Problem details: Print back every record below, exactly as it stands.

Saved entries

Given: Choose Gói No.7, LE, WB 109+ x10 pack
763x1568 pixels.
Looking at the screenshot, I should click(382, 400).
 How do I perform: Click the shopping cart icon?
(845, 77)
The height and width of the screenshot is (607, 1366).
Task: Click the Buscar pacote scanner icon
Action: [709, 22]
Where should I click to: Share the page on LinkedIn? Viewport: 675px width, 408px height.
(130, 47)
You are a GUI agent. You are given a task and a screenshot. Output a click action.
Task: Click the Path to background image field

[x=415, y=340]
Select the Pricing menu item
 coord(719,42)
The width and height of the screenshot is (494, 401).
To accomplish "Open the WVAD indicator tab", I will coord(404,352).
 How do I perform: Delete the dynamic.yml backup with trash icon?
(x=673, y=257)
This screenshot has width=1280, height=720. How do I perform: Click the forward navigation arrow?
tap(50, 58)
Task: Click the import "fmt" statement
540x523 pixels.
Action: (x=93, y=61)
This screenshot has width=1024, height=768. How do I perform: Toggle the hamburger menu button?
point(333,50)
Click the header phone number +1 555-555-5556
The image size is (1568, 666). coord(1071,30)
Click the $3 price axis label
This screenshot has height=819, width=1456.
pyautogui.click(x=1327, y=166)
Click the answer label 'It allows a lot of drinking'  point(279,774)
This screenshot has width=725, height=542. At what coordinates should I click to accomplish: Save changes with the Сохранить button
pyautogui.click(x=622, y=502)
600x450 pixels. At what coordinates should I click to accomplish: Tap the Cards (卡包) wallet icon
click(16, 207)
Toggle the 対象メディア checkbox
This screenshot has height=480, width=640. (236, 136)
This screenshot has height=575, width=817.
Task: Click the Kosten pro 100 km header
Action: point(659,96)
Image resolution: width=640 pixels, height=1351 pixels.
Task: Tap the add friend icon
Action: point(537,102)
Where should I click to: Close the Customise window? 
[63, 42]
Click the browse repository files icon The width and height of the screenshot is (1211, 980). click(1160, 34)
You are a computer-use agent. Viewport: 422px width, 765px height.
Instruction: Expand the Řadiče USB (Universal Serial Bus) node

Reply to the exercise:
Given: Choose Gói No.7, LE, WB 109+ x10 pack
763x1568 pixels.
Looking at the screenshot, I should click(382, 400).
 How do I perform: Click the shopping cart icon?
(845, 77)
The height and width of the screenshot is (607, 1366).
Task: Click the Buscar pacote scanner icon
Action: [709, 22]
Where should I click to: Share the page on LinkedIn? Viewport: 675px width, 408px height.
(130, 47)
You are a GUI agent. You are given a task and a screenshot. Output a click action.
Task: Click the Path to background image field

[x=415, y=340]
Select the Pricing menu item
 coord(719,42)
The width and height of the screenshot is (494, 401).
To accomplish "Open the WVAD indicator tab", I will coord(404,352).
 How do I perform: Delete the dynamic.yml backup with trash icon?
(x=673, y=257)
This screenshot has width=1280, height=720. How do I perform: Click the forward navigation arrow?
tap(50, 58)
Task: Click the import "fmt" statement
540x523 pixels.
Action: (x=93, y=61)
This screenshot has width=1024, height=768. How do I perform: Toggle the hamburger menu button?
point(333,50)
Click the header phone number +1 555-555-5556
The image size is (1568, 666). coord(1071,30)
Click the $3 price axis label
This screenshot has height=819, width=1456.
pyautogui.click(x=1327, y=166)
Click the answer label 'It allows a lot of drinking'  point(279,774)
This screenshot has width=725, height=542. At what coordinates should I click to accomplish: Save changes with the Сохранить button
pyautogui.click(x=622, y=502)
600x450 pixels. At what coordinates should I click to accomplish: Tap the Cards (卡包) wallet icon
click(16, 207)
Toggle the 対象メディア checkbox
This screenshot has height=480, width=640. (236, 136)
This screenshot has height=575, width=817.
Task: Click the Kosten pro 100 km header
Action: point(659,96)
Image resolution: width=640 pixels, height=1351 pixels.
Task: Tap the add friend icon
Action: point(537,102)
Where should I click to: Close the Customise window? 
[63, 42]
Click the browse repository files icon The width and height of the screenshot is (1211, 980). click(1160, 34)
You are a computer-use agent. Viewport: 422px width, 765px height.
Instruction: Expand the Řadiče USB (Universal Serial Bus) node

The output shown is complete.